Data excerpts
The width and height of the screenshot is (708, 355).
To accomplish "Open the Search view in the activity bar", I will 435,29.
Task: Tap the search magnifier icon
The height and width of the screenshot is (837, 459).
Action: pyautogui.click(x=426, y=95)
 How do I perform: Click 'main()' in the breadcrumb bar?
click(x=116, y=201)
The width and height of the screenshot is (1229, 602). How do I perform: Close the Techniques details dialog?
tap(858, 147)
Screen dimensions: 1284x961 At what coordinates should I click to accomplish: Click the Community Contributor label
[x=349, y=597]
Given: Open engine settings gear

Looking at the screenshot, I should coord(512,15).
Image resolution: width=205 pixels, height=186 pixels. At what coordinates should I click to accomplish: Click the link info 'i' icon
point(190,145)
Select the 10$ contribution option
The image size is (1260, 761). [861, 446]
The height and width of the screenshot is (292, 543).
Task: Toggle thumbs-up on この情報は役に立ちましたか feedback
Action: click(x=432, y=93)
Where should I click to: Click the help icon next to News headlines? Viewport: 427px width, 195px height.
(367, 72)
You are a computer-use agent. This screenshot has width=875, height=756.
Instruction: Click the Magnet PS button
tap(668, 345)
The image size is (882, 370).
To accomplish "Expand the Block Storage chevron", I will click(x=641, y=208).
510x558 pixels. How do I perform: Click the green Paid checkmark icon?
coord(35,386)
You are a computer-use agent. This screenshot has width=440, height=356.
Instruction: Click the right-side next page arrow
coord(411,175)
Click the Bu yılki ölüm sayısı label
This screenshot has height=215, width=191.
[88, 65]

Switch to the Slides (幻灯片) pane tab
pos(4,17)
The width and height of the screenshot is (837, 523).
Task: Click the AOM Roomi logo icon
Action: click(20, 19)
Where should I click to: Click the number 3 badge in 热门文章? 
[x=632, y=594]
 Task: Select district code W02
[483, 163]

◆ EXERCISE DIRECTIONS
Repeat every line of the data verbatim.

◆ RESPONSE
The width and height of the screenshot is (708, 355).
To accomplish "Open the Search view in the activity bar", I will 435,29.
Task: Tap the search magnifier icon
The height and width of the screenshot is (837, 459).
Action: pyautogui.click(x=426, y=95)
 How do I perform: Click 'main()' in the breadcrumb bar?
click(x=116, y=201)
The width and height of the screenshot is (1229, 602). How do I perform: Close the Techniques details dialog?
tap(858, 147)
Screen dimensions: 1284x961 At what coordinates should I click to accomplish: Click the Community Contributor label
[x=349, y=597]
Given: Open engine settings gear

Looking at the screenshot, I should coord(512,15).
Image resolution: width=205 pixels, height=186 pixels. At what coordinates should I click to accomplish: Click the link info 'i' icon
point(190,145)
Select the 10$ contribution option
The image size is (1260, 761). [861, 446]
The height and width of the screenshot is (292, 543).
Task: Toggle thumbs-up on この情報は役に立ちましたか feedback
Action: click(x=432, y=93)
Where should I click to: Click the help icon next to News headlines? Viewport: 427px width, 195px height.
(367, 72)
You are a computer-use agent. This screenshot has width=875, height=756.
Instruction: Click the Magnet PS button
tap(668, 345)
The image size is (882, 370).
To accomplish "Expand the Block Storage chevron", I will click(x=641, y=208).
510x558 pixels. How do I perform: Click the green Paid checkmark icon?
coord(35,386)
You are a computer-use agent. This screenshot has width=440, height=356.
Instruction: Click the right-side next page arrow
coord(411,175)
Click the Bu yılki ölüm sayısı label
This screenshot has height=215, width=191.
[88, 65]

Switch to the Slides (幻灯片) pane tab
pos(4,17)
The width and height of the screenshot is (837, 523).
Task: Click the AOM Roomi logo icon
Action: click(20, 19)
Where should I click to: Click the number 3 badge in 热门文章? 
[x=632, y=594]
 Task: Select district code W02
[483, 163]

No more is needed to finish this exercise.